Tournage sur le Vésuve de "Fantomas se déchaîne"

 

- La technique a-t-elle beaucoup évolué durant votre carrière ?

- Enormément oui ! J'ai commencé mes premiers films avec le noir et blanc puis la couleur a apporté une véritable révolution pour la pellicule. Techniquement, aujourd'hui, je trouve que le métier a perdu en charme. Depuis un certain temps déjà, le metteur en scène suit les prises sur un écran. A l'époque, l'opérateur était le premier spectateur et lui seul pouvait juger de la qualité de la scène. Même si cela est un avantage évident pour la mise en scène, je trouve que le métier de cadreur a perdu en intérêt.
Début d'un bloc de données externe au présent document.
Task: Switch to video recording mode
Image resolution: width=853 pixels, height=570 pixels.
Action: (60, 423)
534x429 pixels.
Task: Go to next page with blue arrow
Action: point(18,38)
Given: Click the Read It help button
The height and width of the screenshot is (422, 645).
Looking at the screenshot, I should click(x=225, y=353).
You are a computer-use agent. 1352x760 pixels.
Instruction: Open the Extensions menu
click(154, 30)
Et ma carrière s'est terminée sur la découverte du numérique qui ne fut pas évidente, il fallait s'accrocher pour suivre !

 

- Aviez-vous une préférence entre tournage en extérieur ou intérieur en studio ?
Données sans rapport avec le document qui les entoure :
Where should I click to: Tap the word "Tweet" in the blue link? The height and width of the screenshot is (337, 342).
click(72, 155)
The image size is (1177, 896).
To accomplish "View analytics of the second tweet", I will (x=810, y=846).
- A tout point de vue j'ai préféré tourner en studio car vous êtes évidemment beaucoup moins dépendant de certains aléas tels que la météo, le choix de la pellicule, l'éclairage et la lumière, le transport du matériel... Les tournages sont compliqués autant pour les comédiens que pour les techniciens.

 

- Globalement, la préparation d'un plan prenait combien de temps ?

- Difficile de pouvoir vous répondre très précisément car cela reste très aléatoire. Il faut tenir compte de l'image du champ, savoir si l'on englobe le décor global ou simplement une partie... Il se passe énormément de temps entre la préparation de chaque plan. J'en reviens au tournage d' "Oscar" où je vous ai parlé de la chaleur étouffante ! Les maquillages coulaient et nous râlions tous ! Ce fut l'un des tournages les plus compliqués que j'ai connus. De plus, dans le comique, il est toujours difficile de reprendre une scène à l'identique, notamment avec de Funès, un acteur très inventif qui n'avait pas pour méthode de recommencer la même chose.

 

- Etes-vous nostalgique de votre métier ?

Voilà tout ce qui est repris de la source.